An inhibitor of the membrane attack complex of complement was isolated from the membranes of sheep erythrocytes. Fast protein liquid chromatography (FPLC) and affinity purification procedures for this sheep complement-inhibiting protein (SCIP) both yielded a pure protein with an apparent M(r) of 19,000 under reducing and non-reducing conditions. Incubation of the denatured protein with neuraminidase and Endo-F reduced the apparent M(r) to 18,000 and 15,000 respectively, while treatment with O-deglycosidase or phosphatidylinositol-specific phospholipase C (PIPLC) did not affect the apparent M(r). SCIP was detectable on erythrocytes and lymphocytes but not on platelets and could partially be removed by PIPLC treatment. Deglycosylation of the pure protein markedly reduced and PIPLC treatment abolished its activity. A monoclonal antibody (mAb) raised against sheep complement-inhibiting protein (SCIP) enhanced the susceptibility of sheep erythrocytes to lysis by homologous complement.

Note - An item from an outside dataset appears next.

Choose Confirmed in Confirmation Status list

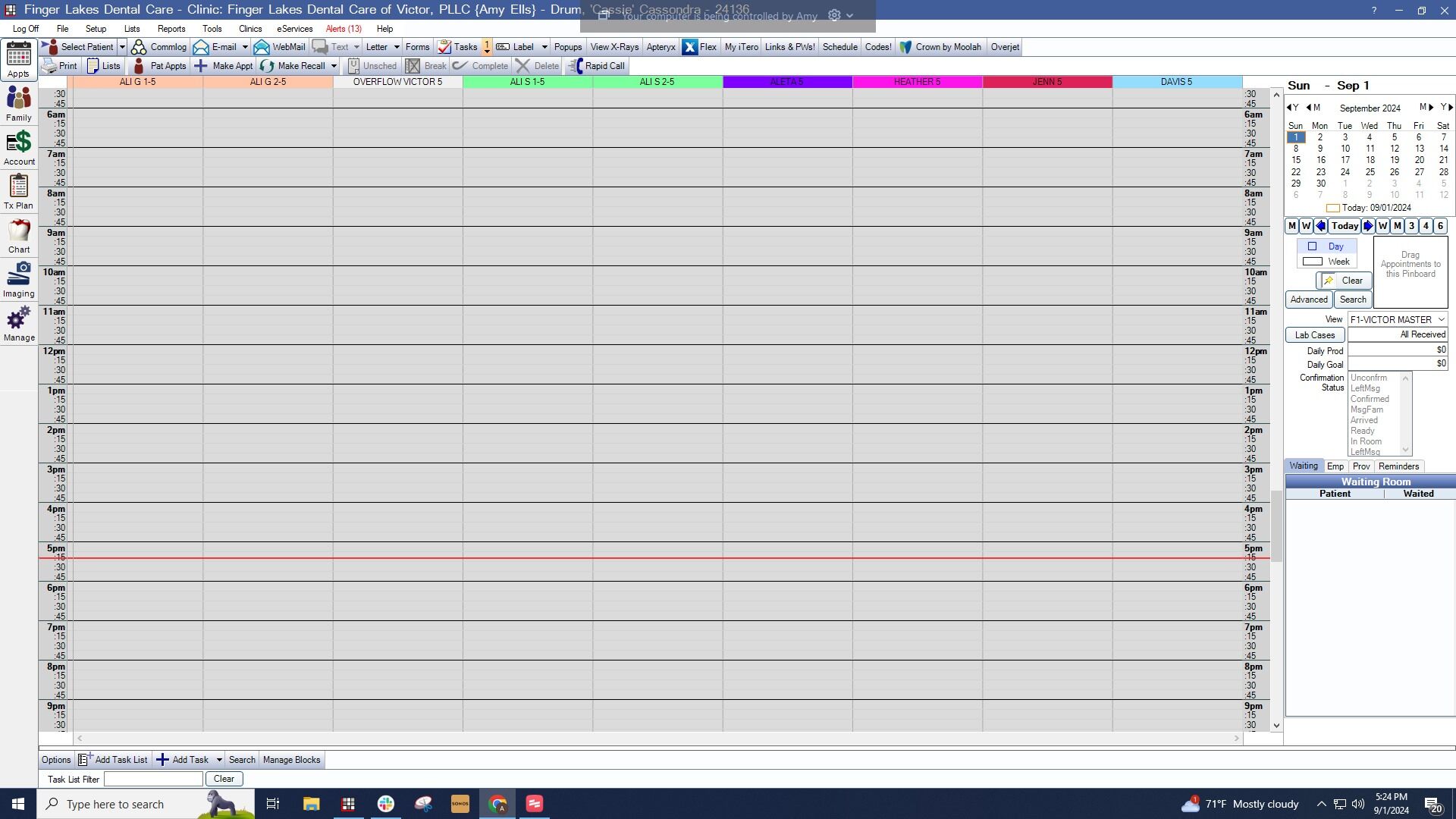[x=1370, y=399]
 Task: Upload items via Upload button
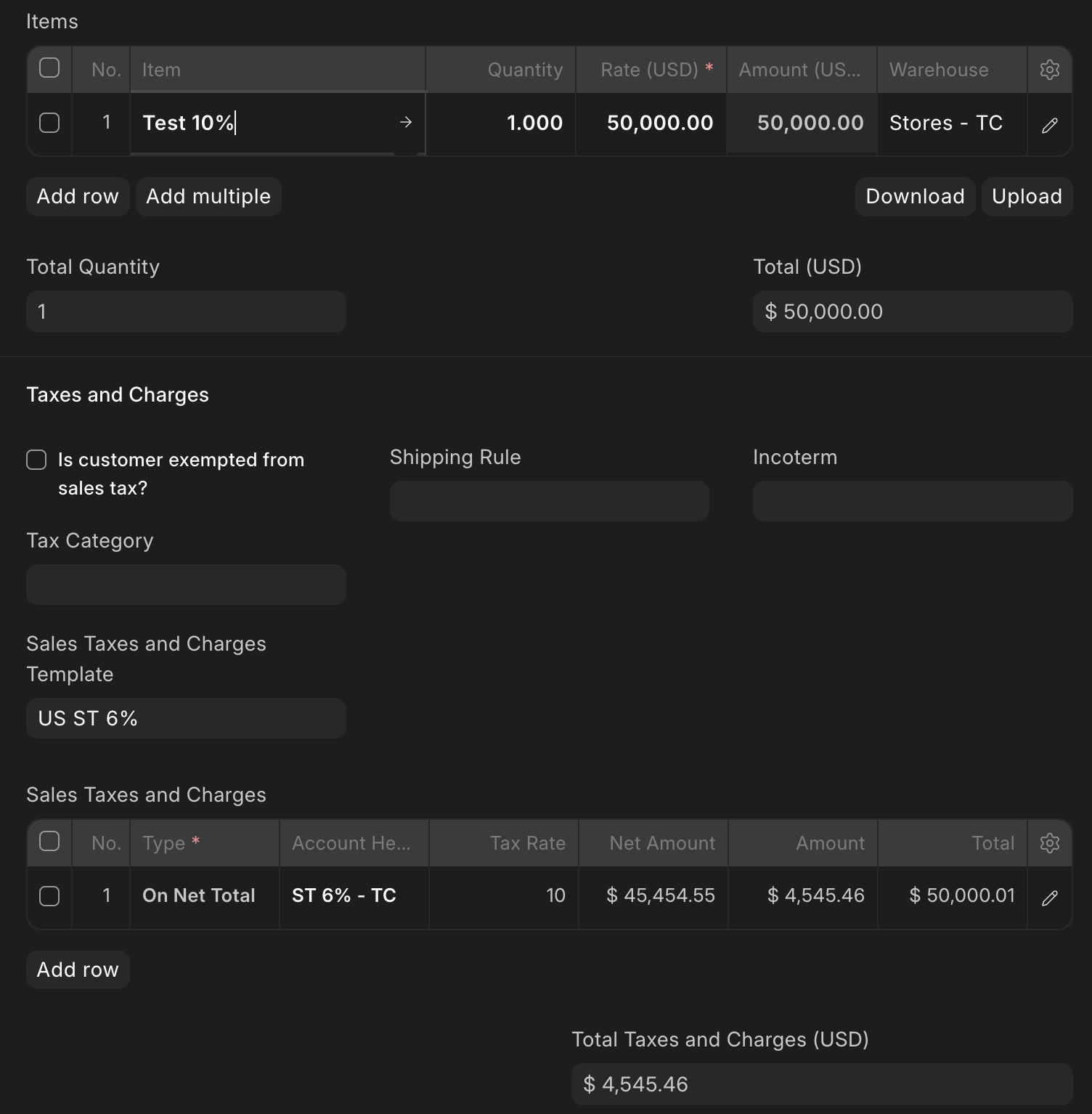(1027, 197)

SCIP inhibited complement after the stage of C5b-7 formation. Amino-terminal protein sequence was obtained and was shown to be similar to that of human CD59. All these features suggest that SCIP is the sheep equivalent of human CD59. Human CD59 has been reported to be species selective in that it inhibits complement from relatively few species. However, SCIP efficiently inhibited lysis of guinea-pig erythrocytes by complement from a wide range of species tested indicating that it is a potent and non-selective inhibitor of the membrane attack complex of complement (MAC).